Could you copy every line from the material below in which "plus" appears?

>>>

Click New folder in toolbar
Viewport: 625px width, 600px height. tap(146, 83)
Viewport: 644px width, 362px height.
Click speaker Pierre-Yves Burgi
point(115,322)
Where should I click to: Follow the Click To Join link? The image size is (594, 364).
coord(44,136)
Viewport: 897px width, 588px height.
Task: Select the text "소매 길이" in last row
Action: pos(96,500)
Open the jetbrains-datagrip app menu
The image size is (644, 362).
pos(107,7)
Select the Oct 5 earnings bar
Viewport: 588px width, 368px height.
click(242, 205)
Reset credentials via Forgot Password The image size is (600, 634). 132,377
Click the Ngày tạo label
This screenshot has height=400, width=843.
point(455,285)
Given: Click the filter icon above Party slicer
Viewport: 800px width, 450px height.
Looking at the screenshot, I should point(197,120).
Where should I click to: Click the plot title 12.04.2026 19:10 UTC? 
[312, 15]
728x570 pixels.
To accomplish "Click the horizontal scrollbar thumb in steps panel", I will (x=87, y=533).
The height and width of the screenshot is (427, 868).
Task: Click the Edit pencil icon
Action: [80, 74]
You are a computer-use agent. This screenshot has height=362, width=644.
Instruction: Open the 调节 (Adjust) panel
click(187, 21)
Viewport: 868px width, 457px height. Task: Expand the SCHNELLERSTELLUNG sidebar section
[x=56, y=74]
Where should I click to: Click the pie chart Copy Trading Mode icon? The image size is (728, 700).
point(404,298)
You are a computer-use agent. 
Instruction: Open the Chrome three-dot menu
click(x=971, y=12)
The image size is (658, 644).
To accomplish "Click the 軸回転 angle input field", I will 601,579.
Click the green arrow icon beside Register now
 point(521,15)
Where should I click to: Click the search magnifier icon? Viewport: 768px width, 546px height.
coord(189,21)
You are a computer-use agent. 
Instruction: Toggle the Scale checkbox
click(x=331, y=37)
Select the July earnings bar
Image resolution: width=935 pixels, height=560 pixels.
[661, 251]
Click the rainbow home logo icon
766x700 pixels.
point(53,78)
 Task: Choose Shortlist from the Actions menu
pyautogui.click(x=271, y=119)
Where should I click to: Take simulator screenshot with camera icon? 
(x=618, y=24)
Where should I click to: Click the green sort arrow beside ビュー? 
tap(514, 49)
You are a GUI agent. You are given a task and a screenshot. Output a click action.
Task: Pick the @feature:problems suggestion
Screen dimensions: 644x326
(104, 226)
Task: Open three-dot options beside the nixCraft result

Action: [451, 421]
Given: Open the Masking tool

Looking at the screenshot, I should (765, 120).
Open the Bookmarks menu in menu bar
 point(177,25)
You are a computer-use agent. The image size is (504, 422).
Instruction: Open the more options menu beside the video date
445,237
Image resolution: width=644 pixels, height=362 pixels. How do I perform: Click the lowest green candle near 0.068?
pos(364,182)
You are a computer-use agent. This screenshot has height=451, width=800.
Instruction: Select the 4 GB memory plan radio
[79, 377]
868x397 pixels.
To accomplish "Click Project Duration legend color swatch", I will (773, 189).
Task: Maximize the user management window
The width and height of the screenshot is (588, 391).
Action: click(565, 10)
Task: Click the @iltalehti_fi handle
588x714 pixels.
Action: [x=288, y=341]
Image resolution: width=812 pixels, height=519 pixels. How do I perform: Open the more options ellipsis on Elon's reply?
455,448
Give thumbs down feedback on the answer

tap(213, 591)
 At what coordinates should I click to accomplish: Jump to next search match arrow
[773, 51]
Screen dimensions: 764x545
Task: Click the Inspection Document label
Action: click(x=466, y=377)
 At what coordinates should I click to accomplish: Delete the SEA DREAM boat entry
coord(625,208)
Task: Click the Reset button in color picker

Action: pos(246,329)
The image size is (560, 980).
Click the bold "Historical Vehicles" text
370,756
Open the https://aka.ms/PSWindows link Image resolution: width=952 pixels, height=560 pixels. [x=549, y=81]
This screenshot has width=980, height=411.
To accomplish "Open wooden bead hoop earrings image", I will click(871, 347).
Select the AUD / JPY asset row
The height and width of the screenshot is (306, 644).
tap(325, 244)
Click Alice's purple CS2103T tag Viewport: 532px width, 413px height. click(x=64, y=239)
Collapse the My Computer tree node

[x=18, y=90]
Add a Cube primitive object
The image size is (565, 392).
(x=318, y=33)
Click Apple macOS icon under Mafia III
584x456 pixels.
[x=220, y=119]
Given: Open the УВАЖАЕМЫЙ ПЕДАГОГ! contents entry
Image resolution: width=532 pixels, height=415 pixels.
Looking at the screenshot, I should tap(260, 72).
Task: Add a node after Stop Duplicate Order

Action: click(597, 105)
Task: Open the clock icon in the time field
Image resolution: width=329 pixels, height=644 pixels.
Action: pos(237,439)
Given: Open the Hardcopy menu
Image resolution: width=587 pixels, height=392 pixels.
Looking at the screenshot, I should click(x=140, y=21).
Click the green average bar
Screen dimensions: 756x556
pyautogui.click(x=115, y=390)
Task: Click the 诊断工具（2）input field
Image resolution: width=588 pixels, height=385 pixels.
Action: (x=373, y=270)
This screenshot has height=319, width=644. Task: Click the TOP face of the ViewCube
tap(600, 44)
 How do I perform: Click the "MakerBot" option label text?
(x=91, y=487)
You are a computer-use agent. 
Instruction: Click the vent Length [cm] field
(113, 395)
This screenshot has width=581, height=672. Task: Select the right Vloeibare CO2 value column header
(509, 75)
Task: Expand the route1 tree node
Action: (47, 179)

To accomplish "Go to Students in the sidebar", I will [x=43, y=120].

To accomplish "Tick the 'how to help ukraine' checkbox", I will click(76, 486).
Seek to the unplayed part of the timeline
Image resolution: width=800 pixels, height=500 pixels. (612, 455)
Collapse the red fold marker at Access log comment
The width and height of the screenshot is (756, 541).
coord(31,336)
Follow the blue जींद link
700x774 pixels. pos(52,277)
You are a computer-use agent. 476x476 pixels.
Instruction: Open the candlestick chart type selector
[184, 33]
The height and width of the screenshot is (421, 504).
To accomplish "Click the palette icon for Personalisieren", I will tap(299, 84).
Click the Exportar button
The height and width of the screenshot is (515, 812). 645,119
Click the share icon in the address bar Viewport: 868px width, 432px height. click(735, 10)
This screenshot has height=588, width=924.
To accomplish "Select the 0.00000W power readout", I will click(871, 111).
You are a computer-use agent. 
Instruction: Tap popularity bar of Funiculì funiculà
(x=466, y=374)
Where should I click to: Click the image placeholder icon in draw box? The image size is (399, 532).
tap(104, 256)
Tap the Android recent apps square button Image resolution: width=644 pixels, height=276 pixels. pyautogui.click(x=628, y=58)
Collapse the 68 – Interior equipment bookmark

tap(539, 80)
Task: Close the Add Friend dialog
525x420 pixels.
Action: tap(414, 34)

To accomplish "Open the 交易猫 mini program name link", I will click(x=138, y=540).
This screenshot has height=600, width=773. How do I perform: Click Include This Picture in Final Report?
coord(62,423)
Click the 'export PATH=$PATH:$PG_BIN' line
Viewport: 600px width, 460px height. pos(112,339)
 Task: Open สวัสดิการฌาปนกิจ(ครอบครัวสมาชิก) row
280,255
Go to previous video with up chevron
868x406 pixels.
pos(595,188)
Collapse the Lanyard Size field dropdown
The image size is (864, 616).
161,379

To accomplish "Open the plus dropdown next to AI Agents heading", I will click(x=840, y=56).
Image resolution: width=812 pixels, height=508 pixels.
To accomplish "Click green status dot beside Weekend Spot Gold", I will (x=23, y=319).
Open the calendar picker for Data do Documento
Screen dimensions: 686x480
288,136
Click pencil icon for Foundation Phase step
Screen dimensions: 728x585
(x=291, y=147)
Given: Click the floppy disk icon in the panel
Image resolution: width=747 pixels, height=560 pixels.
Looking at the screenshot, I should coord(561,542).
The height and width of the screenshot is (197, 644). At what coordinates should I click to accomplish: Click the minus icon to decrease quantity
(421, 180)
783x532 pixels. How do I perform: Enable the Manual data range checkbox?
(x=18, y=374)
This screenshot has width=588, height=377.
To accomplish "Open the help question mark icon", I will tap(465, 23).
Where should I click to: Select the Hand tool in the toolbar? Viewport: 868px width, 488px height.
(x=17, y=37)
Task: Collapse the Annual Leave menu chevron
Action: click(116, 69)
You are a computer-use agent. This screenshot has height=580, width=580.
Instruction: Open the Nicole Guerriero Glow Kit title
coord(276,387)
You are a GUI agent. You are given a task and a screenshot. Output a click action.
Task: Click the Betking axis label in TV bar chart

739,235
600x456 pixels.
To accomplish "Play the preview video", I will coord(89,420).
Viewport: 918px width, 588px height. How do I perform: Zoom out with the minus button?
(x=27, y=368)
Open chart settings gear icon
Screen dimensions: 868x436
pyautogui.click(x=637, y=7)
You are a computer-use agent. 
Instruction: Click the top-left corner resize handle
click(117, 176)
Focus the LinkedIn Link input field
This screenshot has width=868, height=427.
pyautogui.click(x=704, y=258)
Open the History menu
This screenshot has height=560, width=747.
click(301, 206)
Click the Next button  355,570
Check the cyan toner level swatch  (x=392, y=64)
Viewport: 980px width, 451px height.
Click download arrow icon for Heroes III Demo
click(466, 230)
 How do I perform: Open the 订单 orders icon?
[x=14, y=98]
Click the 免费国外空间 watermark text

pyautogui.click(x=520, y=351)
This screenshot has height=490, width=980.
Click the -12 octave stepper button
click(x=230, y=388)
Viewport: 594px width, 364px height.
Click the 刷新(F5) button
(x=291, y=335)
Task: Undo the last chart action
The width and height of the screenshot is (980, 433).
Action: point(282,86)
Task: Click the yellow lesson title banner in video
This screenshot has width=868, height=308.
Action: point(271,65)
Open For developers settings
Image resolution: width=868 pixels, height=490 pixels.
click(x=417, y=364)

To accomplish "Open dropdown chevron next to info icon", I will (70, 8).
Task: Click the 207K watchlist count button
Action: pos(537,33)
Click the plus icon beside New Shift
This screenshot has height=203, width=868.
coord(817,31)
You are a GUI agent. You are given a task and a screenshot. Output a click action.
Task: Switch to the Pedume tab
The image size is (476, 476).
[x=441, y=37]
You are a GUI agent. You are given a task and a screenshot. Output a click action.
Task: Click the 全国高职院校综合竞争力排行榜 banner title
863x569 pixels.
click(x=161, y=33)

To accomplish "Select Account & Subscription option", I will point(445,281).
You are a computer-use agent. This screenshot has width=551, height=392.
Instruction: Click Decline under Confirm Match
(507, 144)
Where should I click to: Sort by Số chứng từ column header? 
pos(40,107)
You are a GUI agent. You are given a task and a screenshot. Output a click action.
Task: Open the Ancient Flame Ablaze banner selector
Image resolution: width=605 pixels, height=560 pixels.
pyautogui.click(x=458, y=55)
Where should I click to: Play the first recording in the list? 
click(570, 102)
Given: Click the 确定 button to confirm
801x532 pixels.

<<<

* **Exercise response**
To accomplish "Open the plus dropdown next to AI Agents heading", I will click(x=840, y=56).
Click the plus icon beside New Shift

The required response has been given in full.